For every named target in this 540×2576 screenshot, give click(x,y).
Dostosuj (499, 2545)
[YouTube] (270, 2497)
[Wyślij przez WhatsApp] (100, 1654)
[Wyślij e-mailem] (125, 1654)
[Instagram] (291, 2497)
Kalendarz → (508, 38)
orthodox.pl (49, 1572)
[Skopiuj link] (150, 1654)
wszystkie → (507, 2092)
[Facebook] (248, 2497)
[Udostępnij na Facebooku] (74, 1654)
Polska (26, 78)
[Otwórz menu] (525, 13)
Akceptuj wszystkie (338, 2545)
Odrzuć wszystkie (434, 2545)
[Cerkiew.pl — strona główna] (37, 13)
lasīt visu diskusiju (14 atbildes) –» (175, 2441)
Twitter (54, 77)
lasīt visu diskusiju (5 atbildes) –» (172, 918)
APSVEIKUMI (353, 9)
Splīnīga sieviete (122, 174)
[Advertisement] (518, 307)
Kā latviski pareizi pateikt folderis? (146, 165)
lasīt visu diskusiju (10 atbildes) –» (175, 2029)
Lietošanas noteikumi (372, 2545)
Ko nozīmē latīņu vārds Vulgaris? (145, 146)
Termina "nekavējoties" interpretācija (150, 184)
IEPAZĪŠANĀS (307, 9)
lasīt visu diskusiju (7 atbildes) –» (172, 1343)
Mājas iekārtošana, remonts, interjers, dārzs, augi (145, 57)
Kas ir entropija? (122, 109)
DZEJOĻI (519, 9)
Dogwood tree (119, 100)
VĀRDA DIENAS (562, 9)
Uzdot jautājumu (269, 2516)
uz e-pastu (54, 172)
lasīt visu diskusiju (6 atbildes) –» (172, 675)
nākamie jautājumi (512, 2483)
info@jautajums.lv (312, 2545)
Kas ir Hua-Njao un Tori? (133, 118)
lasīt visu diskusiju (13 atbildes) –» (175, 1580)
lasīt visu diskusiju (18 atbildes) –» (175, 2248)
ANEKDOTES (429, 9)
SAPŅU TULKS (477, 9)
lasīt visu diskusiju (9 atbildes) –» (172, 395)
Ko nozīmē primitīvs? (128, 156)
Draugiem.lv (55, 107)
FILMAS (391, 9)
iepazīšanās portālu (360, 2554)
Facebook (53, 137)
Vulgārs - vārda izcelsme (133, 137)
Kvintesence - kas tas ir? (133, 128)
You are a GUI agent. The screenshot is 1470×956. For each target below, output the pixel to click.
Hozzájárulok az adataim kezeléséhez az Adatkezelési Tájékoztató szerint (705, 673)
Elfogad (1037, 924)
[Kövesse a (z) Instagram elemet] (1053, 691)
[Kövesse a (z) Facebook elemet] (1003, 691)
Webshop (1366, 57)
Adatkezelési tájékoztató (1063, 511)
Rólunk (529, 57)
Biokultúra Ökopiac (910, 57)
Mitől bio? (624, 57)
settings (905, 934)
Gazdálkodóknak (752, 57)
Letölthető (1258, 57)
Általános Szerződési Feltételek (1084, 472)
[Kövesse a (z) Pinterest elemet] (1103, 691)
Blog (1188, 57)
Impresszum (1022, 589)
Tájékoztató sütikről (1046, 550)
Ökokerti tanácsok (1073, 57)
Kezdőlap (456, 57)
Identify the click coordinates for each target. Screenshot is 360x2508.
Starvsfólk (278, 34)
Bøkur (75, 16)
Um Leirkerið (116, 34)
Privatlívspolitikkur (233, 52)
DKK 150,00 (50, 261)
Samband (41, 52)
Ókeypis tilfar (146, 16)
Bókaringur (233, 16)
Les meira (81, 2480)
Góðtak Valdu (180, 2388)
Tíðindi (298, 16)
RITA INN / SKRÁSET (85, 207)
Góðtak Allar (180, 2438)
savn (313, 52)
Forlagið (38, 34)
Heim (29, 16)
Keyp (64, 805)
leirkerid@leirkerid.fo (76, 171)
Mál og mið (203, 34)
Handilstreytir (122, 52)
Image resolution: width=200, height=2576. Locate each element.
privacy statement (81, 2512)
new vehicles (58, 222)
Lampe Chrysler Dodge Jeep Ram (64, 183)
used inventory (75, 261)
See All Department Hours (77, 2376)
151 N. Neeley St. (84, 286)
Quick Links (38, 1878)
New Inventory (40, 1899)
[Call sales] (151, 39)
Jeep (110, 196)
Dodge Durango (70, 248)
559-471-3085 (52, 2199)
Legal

» The problem
Please give the material above once more, unchanged.

» Output for this exercise
For every named target in this 540×2576 screenshot, give click(x,y).
Dostosuj (499, 2545)
[YouTube] (270, 2497)
[Wyślij przez WhatsApp] (100, 1654)
[Wyślij e-mailem] (125, 1654)
[Instagram] (291, 2497)
Kalendarz → (508, 38)
orthodox.pl (49, 1572)
[Skopiuj link] (150, 1654)
wszystkie → (507, 2092)
[Facebook] (248, 2497)
[Udostępnij na Facebooku] (74, 1654)
Polska (26, 78)
[Otwórz menu] (525, 13)
Akceptuj wszystkie (338, 2545)
Odrzuć wszystkie (434, 2545)
[Cerkiew.pl — strona główna] (37, 13)
lasīt visu diskusiju (14 atbildes) –» (175, 2441)
Twitter (54, 77)
lasīt visu diskusiju (5 atbildes) –» (172, 918)
APSVEIKUMI (353, 9)
Splīnīga sieviete (122, 174)
[Advertisement] (518, 307)
Kā latviski pareizi pateikt folderis? (146, 165)
lasīt visu diskusiju (10 atbildes) –» (175, 2029)
Lietošanas noteikumi (372, 2545)
Ko nozīmē latīņu vārds Vulgaris? (145, 146)
Termina "nekavējoties" interpretācija (150, 184)
IEPAZĪŠANĀS (307, 9)
lasīt visu diskusiju (7 atbildes) –» (172, 1343)
Mājas iekārtošana, remonts, interjers, dārzs, augi (145, 57)
Kas ir entropija? (122, 109)
DZEJOĻI (519, 9)
Dogwood tree (119, 100)
VĀRDA DIENAS (562, 9)
Uzdot jautājumu (269, 2516)
uz e-pastu (54, 172)
lasīt visu diskusiju (6 atbildes) –» (172, 675)
nākamie jautājumi (512, 2483)
info@jautajums.lv (312, 2545)
Kas ir Hua-Njao un Tori? (133, 118)
lasīt visu diskusiju (13 atbildes) –» (175, 1580)
lasīt visu diskusiju (18 atbildes) –» (175, 2248)
ANEKDOTES (429, 9)
SAPŅU TULKS (477, 9)
lasīt visu diskusiju (9 atbildes) –» (172, 395)
Ko nozīmē primitīvs? (128, 156)
Draugiem.lv (55, 107)
FILMAS (391, 9)
iepazīšanās portālu (360, 2554)
Facebook (53, 137)
Vulgārs - vārda izcelsme (133, 137)
Kvintesence - kas tas ir? (133, 128)
You are a GUI agent. The screenshot is 1470×956. For each target below, output the pixel to click.
Hozzájárulok az adataim kezeléséhez az Adatkezelési Tájékoztató szerint (705, 673)
Elfogad (1037, 924)
[Kövesse a (z) Instagram elemet] (1053, 691)
[Kövesse a (z) Facebook elemet] (1003, 691)
Webshop (1366, 57)
Adatkezelési tájékoztató (1063, 511)
Rólunk (529, 57)
Biokultúra Ökopiac (910, 57)
Mitől bio? (624, 57)
settings (905, 934)
Gazdálkodóknak (752, 57)
Letölthető (1258, 57)
Általános Szerződési Feltételek (1084, 472)
[Kövesse a (z) Pinterest elemet] (1103, 691)
Blog (1188, 57)
Impresszum (1022, 589)
Tájékoztató sütikről (1046, 550)
Ökokerti tanácsok (1073, 57)
Kezdőlap (456, 57)
Identify the click coordinates for each target. Screenshot is 360x2508.
Starvsfólk (278, 34)
Bøkur (75, 16)
Um Leirkerið (116, 34)
Privatlívspolitikkur (233, 52)
DKK 150,00 (50, 261)
Samband (41, 52)
Ókeypis tilfar (146, 16)
Bókaringur (233, 16)
Les meira (81, 2480)
Góðtak Valdu (180, 2388)
Tíðindi (298, 16)
RITA INN / SKRÁSET (85, 207)
Góðtak Allar (180, 2438)
savn (313, 52)
Forlagið (38, 34)
Heim (29, 16)
Keyp (64, 805)
leirkerid@leirkerid.fo (76, 171)
Mál og mið (203, 34)
Handilstreytir (122, 52)
Image resolution: width=200, height=2576. Locate each element.
privacy statement (81, 2512)
new vehicles (58, 222)
Lampe Chrysler Dodge Jeep Ram (64, 183)
used inventory (75, 261)
See All Department Hours (77, 2376)
151 N. Neeley St. (84, 286)
Quick Links (38, 1878)
New Inventory (40, 1899)
[Call sales] (151, 39)
Jeep (110, 196)
Dodge Durango (70, 248)
559-471-3085 (52, 2199)
Legal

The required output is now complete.